**Your goal:** Find the lines below that contain the string "button". Copy each one.

**Records for the exercise:**

******

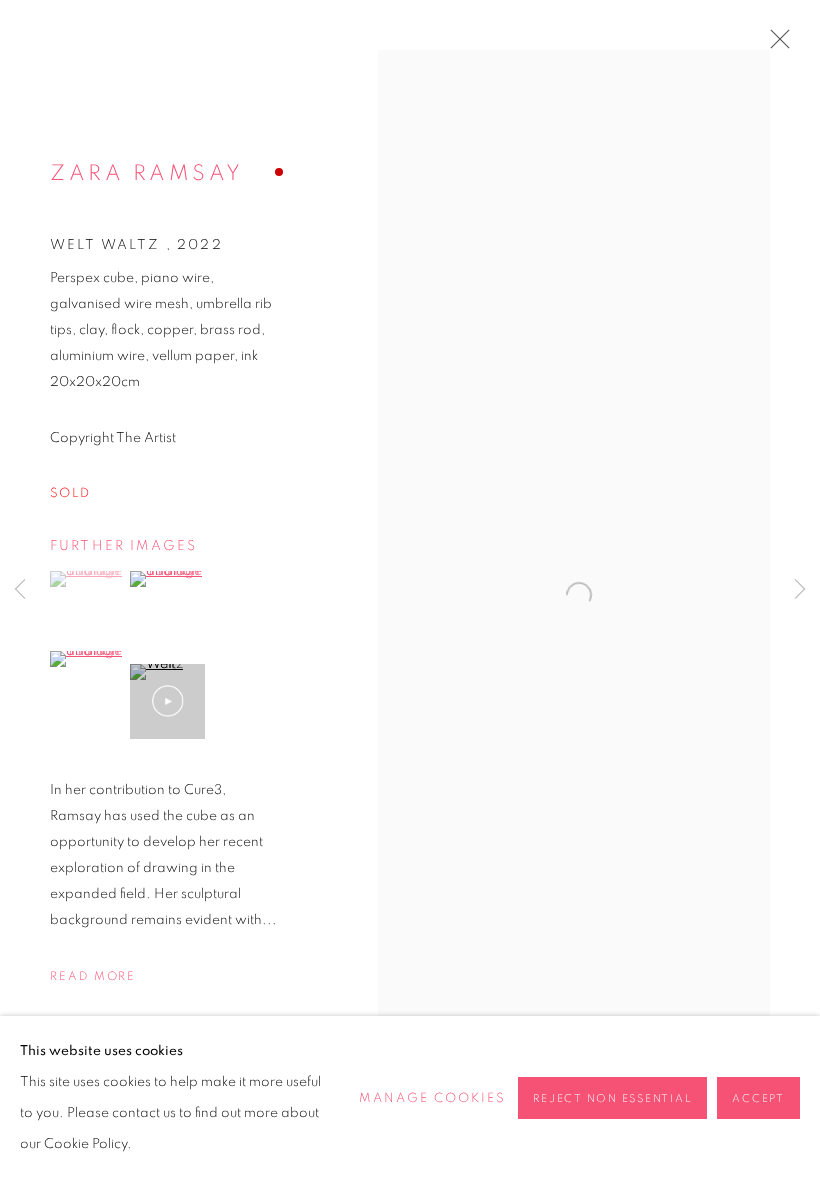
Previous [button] (20, 590)
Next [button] (800, 590)
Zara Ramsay (147, 173)
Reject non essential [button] (612, 1098)
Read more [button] (93, 976)
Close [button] (775, 45)
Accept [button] (758, 1098)
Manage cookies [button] (432, 1098)
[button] (87, 579)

******

**Answer to this problem:**
Previous [button] (20, 590)
Next [button] (800, 590)
Reject non essential [button] (612, 1098)
Read more [button] (93, 976)
Close [button] (775, 45)
Accept [button] (758, 1098)
Manage cookies [button] (432, 1098)
[button] (87, 579)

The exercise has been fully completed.